Siamo all'inizio del campionato, in quella che si prospetta una stagione complicata che non si sa neanche come la si finirà. Il caso Napoli è eclatante di quello che potrebbe essere un campionato "falsato" dove regole, burocrazia e quant'altro rischiano di stravolgere ogni ordine e soprattutto di rischiare di trasformare la malattia in punizione. Cosa che sarebbe solo squallida da pensare. Ma il rischio c'è. Anzi, è concreto. 

In tutto ciò si stanno prospettando delle classifiche sorprendenti non solo in Italia ma anche in Europa.
Guardando le prime tre posizioni nei primi cinque campionati si conferma in vetta solo il Real Madrid. Per il resto novità. In Italia abbiamo l'Atalanta che può giocarsela sicuramente fino alla fine quest'anno, pur avendo una rosa di centinaia di milioni di euro di valore inferiore rispetto alle più blasonate, ma non sempre il valore del mercato corrisponde a quello del campo. Lì non parlano i cartellini, ma i piedi, il pallone. A seguire un Milan chiamato a sorprendere e che spera di continuare in quanto buono di fatto nella seconda parte della scorsa stagione e poi il Sassuolo che non è la prima volta che parte in quinta.
Sorprendente quanto accade anche in Premier. Le società da oltre 1 miliardo di euro non sono in vetta. Anzi, il Liverpool ha subito una sconfitta colossale, storica dall'Aston Villa che al momento è al secondo posto. Al primo posto trovi addirittura l'Everton, al terzo il Leicester, che a pari punti sarebbe con Arsenal e Liverpool ,ma per differenza reti Arsenal e Liverpool sono fuori dai primi tre posti. 

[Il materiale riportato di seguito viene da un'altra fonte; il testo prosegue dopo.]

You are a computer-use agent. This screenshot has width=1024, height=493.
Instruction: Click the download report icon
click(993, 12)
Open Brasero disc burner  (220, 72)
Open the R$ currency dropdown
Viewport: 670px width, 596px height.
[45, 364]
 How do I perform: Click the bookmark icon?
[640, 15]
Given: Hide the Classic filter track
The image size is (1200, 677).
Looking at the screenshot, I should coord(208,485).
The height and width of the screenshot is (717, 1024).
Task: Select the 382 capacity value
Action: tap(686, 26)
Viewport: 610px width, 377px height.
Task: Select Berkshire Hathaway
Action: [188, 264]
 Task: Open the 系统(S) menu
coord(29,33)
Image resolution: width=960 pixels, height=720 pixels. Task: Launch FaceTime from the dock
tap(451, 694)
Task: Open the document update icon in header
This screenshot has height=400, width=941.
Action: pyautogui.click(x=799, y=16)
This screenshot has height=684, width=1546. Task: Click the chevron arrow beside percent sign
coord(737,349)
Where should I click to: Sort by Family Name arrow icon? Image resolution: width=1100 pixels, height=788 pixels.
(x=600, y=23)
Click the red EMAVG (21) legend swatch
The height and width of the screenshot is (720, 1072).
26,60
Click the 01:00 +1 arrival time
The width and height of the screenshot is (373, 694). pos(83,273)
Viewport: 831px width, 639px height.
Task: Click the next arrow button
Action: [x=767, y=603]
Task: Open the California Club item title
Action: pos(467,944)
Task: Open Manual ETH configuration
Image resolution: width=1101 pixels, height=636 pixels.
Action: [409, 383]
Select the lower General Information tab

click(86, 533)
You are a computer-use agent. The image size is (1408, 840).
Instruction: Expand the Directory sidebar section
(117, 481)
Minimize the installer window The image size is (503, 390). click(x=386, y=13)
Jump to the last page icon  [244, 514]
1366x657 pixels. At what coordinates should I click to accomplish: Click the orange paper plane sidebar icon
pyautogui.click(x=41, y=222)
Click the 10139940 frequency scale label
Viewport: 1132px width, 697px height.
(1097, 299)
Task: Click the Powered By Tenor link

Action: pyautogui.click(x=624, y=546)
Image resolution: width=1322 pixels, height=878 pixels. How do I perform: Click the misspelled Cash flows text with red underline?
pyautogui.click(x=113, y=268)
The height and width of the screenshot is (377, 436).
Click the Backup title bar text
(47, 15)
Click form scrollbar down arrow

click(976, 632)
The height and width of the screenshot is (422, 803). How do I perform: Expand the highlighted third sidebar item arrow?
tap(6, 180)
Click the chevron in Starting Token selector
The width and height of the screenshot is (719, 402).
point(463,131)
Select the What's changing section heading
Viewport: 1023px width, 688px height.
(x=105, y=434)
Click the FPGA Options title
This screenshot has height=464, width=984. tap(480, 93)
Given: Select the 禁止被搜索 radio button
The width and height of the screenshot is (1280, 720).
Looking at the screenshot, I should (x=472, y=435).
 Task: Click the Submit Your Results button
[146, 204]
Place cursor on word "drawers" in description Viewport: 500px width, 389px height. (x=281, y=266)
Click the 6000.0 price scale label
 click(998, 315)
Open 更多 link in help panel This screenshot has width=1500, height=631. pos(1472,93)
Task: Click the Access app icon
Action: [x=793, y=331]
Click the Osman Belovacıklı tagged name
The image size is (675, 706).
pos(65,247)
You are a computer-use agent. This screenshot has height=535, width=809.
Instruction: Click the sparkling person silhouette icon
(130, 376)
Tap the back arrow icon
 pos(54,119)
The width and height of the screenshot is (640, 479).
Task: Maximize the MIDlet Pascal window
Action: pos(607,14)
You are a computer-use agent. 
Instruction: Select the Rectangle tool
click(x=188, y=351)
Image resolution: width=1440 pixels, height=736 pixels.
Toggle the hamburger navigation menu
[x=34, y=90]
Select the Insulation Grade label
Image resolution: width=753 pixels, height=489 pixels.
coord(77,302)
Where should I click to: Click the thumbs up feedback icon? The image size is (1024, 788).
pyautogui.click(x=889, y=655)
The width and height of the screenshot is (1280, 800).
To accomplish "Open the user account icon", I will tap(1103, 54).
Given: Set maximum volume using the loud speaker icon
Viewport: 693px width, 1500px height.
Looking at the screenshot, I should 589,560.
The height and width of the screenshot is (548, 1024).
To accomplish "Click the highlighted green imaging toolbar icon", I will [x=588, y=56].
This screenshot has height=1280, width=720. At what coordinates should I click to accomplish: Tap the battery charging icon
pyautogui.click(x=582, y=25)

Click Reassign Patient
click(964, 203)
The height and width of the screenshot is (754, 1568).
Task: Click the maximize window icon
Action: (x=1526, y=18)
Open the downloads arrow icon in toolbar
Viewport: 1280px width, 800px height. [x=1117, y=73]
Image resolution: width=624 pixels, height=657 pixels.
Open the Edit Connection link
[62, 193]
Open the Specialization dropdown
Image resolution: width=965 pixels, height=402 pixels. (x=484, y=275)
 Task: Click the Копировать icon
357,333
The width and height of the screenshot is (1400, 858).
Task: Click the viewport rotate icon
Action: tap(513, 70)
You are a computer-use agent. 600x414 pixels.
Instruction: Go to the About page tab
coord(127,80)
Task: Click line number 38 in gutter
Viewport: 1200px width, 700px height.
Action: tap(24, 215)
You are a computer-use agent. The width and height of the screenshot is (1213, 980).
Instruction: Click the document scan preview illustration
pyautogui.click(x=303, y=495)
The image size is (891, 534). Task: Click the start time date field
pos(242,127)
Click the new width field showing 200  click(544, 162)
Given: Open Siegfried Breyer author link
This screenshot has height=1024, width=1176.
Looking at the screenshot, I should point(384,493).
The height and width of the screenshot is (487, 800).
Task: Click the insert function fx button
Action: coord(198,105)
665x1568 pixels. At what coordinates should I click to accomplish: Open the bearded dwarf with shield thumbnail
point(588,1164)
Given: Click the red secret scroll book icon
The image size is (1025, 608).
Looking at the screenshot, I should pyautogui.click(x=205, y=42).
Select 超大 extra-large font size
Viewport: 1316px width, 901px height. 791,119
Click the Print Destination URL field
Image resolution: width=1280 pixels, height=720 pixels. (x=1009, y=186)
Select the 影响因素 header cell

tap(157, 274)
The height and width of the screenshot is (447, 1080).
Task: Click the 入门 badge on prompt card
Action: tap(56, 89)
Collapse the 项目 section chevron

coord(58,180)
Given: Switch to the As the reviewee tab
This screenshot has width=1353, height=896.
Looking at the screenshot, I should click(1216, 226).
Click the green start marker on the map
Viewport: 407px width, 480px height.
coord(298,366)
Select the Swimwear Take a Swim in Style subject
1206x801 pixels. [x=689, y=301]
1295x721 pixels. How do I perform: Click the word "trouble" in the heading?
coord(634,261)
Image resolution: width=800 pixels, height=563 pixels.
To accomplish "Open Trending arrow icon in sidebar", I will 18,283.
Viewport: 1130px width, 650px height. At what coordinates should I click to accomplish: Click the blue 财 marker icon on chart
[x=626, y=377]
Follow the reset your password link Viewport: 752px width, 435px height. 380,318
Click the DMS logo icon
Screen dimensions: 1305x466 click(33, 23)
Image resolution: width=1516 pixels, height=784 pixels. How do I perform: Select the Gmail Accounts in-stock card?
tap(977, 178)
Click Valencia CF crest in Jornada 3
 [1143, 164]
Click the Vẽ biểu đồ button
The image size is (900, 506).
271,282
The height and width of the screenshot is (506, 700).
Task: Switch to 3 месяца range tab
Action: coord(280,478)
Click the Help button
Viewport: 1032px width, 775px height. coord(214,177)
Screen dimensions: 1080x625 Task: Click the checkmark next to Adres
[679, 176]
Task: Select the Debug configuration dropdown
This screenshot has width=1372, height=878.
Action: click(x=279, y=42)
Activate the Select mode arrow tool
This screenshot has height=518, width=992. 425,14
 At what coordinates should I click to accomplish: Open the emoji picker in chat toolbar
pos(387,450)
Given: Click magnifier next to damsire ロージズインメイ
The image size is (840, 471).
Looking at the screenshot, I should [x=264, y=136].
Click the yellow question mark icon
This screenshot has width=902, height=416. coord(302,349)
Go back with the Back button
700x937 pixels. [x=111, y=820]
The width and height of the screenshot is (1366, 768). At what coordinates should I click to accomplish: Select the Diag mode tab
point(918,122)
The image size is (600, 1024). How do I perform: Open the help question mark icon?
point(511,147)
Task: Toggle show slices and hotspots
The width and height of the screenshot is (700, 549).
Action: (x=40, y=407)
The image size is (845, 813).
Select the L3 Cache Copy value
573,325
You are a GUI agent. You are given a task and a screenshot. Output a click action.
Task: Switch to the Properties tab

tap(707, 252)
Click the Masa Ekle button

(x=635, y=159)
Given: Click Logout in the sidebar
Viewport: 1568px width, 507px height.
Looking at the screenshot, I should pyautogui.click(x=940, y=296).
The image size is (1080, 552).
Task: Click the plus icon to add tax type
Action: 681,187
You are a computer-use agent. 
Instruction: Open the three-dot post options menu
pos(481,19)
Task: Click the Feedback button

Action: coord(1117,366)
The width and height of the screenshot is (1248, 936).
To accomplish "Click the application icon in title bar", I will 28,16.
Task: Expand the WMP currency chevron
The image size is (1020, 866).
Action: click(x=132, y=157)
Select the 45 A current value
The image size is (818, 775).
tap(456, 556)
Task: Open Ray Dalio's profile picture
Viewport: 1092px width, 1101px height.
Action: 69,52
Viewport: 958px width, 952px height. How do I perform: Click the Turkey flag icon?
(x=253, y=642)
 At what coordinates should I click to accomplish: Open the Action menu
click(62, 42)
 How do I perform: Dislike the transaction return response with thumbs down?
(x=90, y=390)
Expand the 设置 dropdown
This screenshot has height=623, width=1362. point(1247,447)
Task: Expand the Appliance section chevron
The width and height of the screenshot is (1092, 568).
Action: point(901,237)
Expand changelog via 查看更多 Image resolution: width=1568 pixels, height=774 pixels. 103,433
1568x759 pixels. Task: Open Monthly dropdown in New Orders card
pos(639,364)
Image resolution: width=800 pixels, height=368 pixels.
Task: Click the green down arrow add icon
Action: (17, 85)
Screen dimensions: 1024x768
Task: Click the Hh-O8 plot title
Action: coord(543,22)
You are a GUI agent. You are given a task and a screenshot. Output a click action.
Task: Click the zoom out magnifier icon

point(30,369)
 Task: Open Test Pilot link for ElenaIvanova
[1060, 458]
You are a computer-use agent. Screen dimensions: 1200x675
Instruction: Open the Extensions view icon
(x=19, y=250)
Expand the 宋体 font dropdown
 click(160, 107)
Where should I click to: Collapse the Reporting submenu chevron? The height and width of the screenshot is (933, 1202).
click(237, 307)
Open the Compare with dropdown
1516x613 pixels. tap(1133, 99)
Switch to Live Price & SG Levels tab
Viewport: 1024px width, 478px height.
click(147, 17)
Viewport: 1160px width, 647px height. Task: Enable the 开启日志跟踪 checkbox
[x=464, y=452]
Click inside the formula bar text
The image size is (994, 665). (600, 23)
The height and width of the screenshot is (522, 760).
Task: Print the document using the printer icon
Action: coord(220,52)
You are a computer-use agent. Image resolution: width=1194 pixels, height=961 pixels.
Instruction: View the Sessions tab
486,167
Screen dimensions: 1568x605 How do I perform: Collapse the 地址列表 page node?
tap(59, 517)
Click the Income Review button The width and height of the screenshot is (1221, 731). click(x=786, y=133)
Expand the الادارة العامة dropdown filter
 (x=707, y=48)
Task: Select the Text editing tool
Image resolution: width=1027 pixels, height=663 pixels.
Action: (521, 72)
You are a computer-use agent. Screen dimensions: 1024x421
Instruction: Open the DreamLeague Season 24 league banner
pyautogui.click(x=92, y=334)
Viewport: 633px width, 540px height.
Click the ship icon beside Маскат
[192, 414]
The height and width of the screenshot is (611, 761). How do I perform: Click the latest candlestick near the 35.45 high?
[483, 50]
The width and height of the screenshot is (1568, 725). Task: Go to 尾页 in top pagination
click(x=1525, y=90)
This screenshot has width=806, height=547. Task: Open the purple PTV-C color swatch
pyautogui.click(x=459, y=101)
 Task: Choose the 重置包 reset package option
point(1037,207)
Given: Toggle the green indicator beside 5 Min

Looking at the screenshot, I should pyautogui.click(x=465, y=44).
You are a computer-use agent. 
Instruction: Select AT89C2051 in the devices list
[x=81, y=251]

In Spagna si conferma il Real, a seguire Betis e Real Sociedad, in un campionato che si annuncia abbastanza equilibrato, con l'incognita Barcellona e caso Messi che lascerà sicuramente il segno, in Francia fuori dalla vetta il PSG, il trio in vetta sono Rennes, Lilla, Lens.  Così come in Germania i campioni d'Europa, fuori dal trio. Lipsia, Augsburg, Eintracht, sono in testa. 

Se il campionato finisse oggi sarebbero risultati clamorosi. Il bello del calcio è anche questo. Certo, magari poi alla fine si ripristineranno i soliti equilibri, ma si ha la sensazione che in questa stagione delle sorprese clamorose saranno tutt'altro che impossibili.